Der schwer verletzte Verlierer bekommt keine Opferentschädigung vom Staat

onlineurteile.de - In einer Duisburger Disko gab es im Januar 2010 eine Rangelei zwischen einem 33-jährigen Deutschen und einem amerikanischen Soldaten. Der Soldat sei "äußerst aggressiv" gewesen und habe eine "Statur wie Mike Tyson" gehabt, erklärten Zeugen hinterher. Nichtsdestotrotz ließ sich der Deutsche etwas später am Abend draußen vor dem Eingang auf eine Schlägerei mit dem geübten Kampfsportler ein. Das ging für ihn übel aus.

In wenigen Sekunden schlug der Soldat den Kontrahenten bewusstlos. Doch damit nicht genug: Nach kurzem Rückzug kehrte er um und versetzte dem am Boden liegenden Gegner brutale Fußtritte gegen den Kopf, um ihn zu töten. Der Täter floh in die USA. Ein Begleiter, der ihm bei der Schlägerei geholfen hatte, wurde wegen gefährlicher Körperverletzung zu einer Freiheitsstrafe verurteilt. Der 33-Jährige überlebte nur knapp: Er erlitt einen Schädelbruch, leidet bis heute unter Gedächtnis- und Sprachstörungen.

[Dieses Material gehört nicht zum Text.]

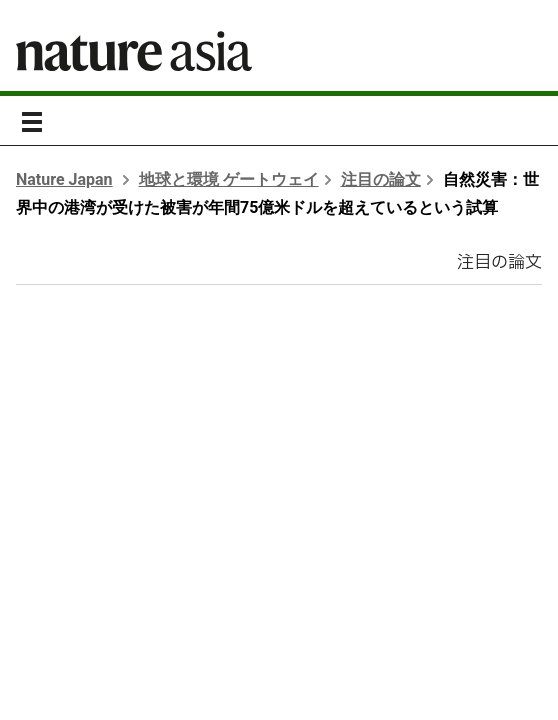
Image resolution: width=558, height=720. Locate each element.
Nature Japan (64, 179)
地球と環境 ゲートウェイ (229, 179)
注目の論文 (381, 179)
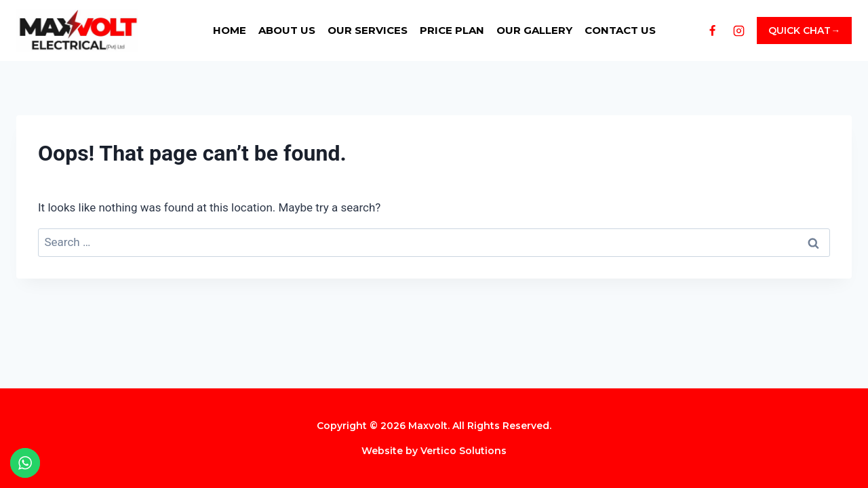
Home (229, 30)
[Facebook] (712, 30)
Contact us (620, 30)
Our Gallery (534, 30)
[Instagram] (738, 30)
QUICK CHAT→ (804, 30)
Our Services (368, 30)
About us (287, 30)
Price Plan (452, 30)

Vergeblich beantragte der Verletzte bei der zuständigen Behörde Leistungen nach dem Opferentschädigungsgesetz. Er räumte zwar ein, dass er mit zu der Eskalation beitragen hatte. Aber dass der Soldat einen Bewusstlosen so brutal treten würde, habe er nicht vorhersehen können. Das sei seinem eigenen Fehlverhalten nicht mehr zuzurechnen. Die Pause in der Schlägerei stelle eine Zäsur dar, danach sei die Situation neu zu bewerten.

Diese Argumentation verhalf seiner Klage beim Landessozialgericht Nordrhein-Westfalen nicht zum Erfolg (L 13 VG 68/11). Eine Schlägerei mit einem aggressiven Unbekannten bilde das Musterbeispiel einer gefährlichen Situation, deren Ausgang nicht kalkulierbar sei, so das Gericht. Der Diskobesucher habe daher auch mit schweren Verletzungen rechnen müssen. Wer eine Prügelei mitmache oder gar provoziere, gefährde sich leichtfertig selbst und handle grob fahrlässig. In so einem Fall sei ein Anspruch auf Opferentschädigung ausgeschlossen.